Setting Up the Account

AWS Secrets Manager allows users to cycle encryption keys and segregate variables into separate accounts. By storing variables in AWS, we can still maintain a lot of the features that Octopus Deploy brings. We’ll start by giving our account an API key used to access our AWS account on our behalf.

Clicking on my user and adding an access key under the security credentials I’m given a new access key ID and secret access key. This secret will only be shown once so i recommend storing it in your secrets manager and labeled to the use who it is associated with.

Adding Access Keys

Use this access key ID and secret to create a new AWS account under the infrastructure -> accounts tabs.

Adding new AWS account in Octopus Deploy

The name is how Octopus Deploy will reference the account in itself.

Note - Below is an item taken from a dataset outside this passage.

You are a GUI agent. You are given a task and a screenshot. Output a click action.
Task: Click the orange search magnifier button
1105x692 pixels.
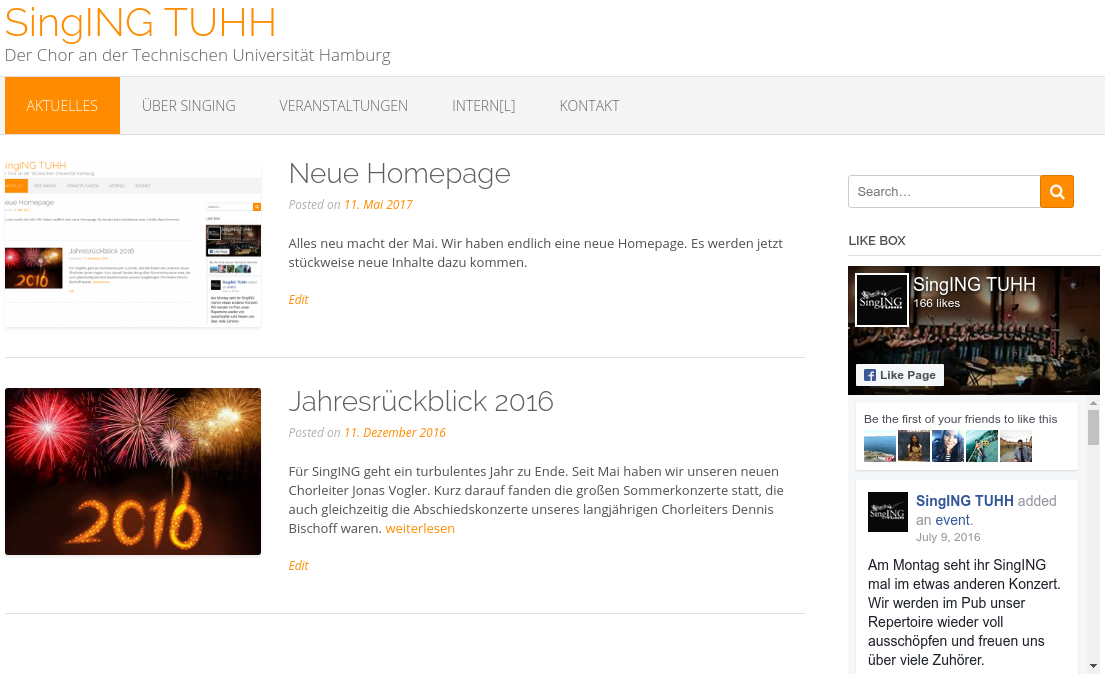point(1056,192)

Make sure to copy the access key and secret key we retrieved from earlier. Once finished, we can click on save and test to ensure the account is configured correctly. Once we’re done here, lets move over to the project where we need to have a reference to this AWS account. We need to add the account as a variable to the project by changing the type to AWS Account.

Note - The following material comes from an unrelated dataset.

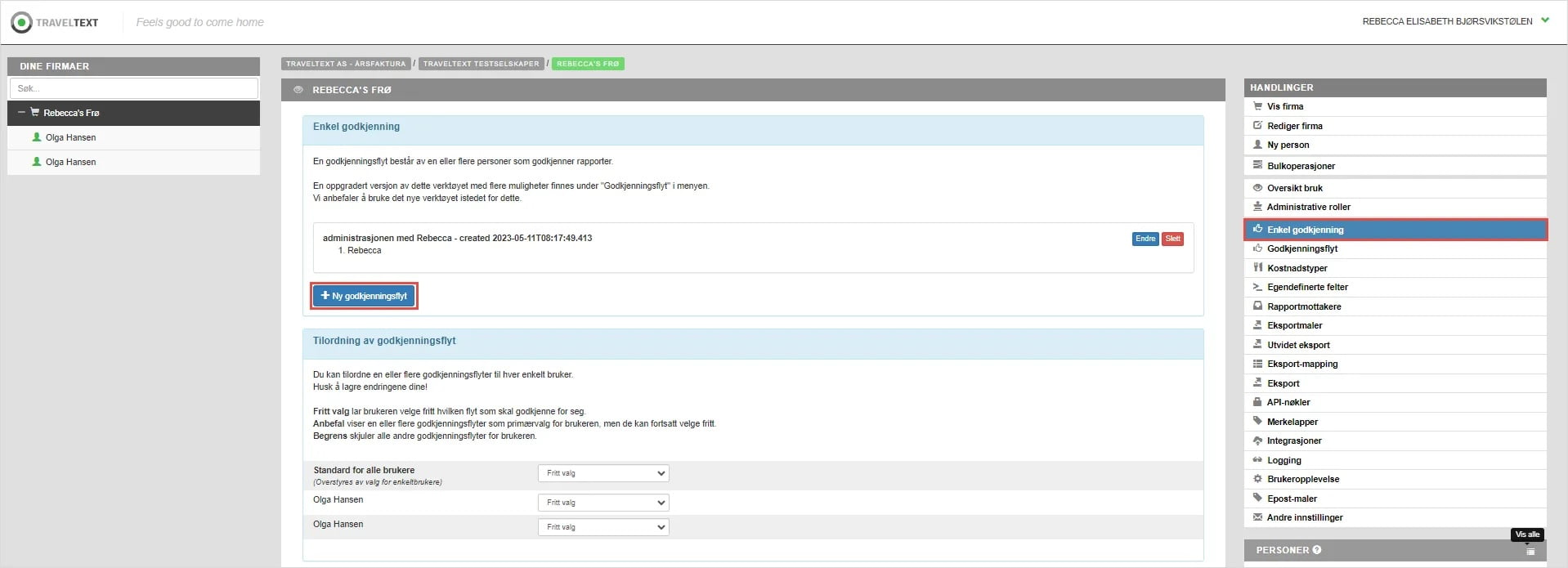
Task: Click the blue Endre button
Action: (1145, 239)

Referencing AWS account as Octopus Deploy variable

Creating the Secret

From here we can move back to AWS Secrets Manger to create a new secret. Select the other type of secret and start filling out the key, value pair list.

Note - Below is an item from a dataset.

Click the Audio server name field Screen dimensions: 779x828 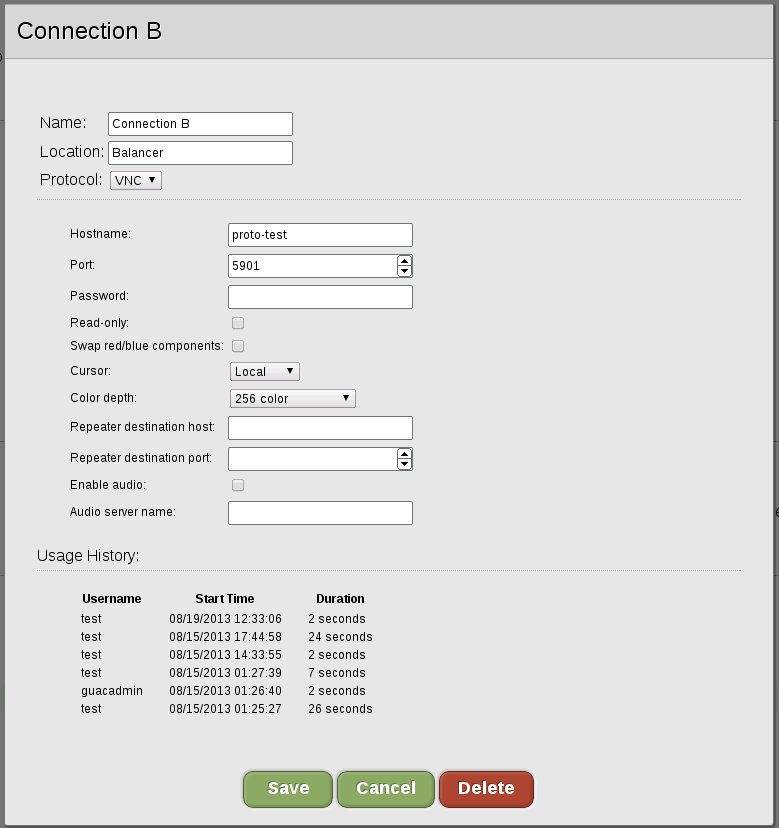click(x=320, y=513)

On the next screen set a name for the secret. If you plan on doing multiple projects or environments, it might be a good idea to have them in a nested tree notation.

Once we set the name, we leave the rest as default. Once we store the secrets, we can now retrieve it from within our process.

Retrieving Our Value for Octopus Deploy

We need to save the secret name as a variable in our Octopus Deploy process. In this example I call the variable $secretName. We’ll want to retrieve our variables as our first step in our deploy process so that all other steps have access to this value. To accomplish this, we’re going to take advantage of the AWS CLI using the “Run an AWS CLI script” built in step template. The script content is relatively simple.

$secretValue = ((aws secretsmanager get-secret-value --secret-id $secretName) | ConvertFrom-Json).SecretString

The contents of the SecretString property is a JSON list. Now that we have the secret’s content, we need to expose it to the following steps, referencing Octopus Deploy docs. We do this with the following powershell commands.

Set-OctopusVariable -name "awsVariables" -value $secretValue

Assuming we name the step “retrieveAwsSecretsVariables”, the following steps can access the variables in the like this.

$allVariables = $OctopusParameters["Octopus.Action[retrieveAwsSecretsVariables].Output.awsVariables"] | ConvertFrom-Json

Because the variables are pulled out of AWS as a JSON string we want to convert them so they are easy to use by variable name. Now this is nice to use in a script, but what if we want to use one of the variables in a step template binding like we do traditional Octopus Deploy variables? That’s easy enough. In the first step were we set the output, lets just our specific variable its own variable.

$parsedVars = $secretValue | ConvertFrom-Json
Set-OctopusVariable -name "domain" -Value $parsedVars.Domain

It is important to note that for any variables that are truly sensitive, the flag -sensitive should be used with the Set-OctopusVariable command

This’ll output our domain variable under the name “domain”. Now we’ll add a shortcut handler in our Octopus Deploy project variables like so.

Octopus Deploy variable storing output of single AWS stored variable

We can now use this just like we would as normal variable interpolation.

Now we can use our variables like we normally would but with the added benefits that AWS Secrets Manager bring.

One thing to note when using AWS Secrets Manager. Scoping these variables to environments or channels makes little sense except for the ones whose values are stored in Octopus Deploy. One example of this would be to use the secretKey value scoped to environment so that different environments can have different values. I recommend keeping the number of variables in AWS Secrets Manager to a minimum to prevent drift in the different environments.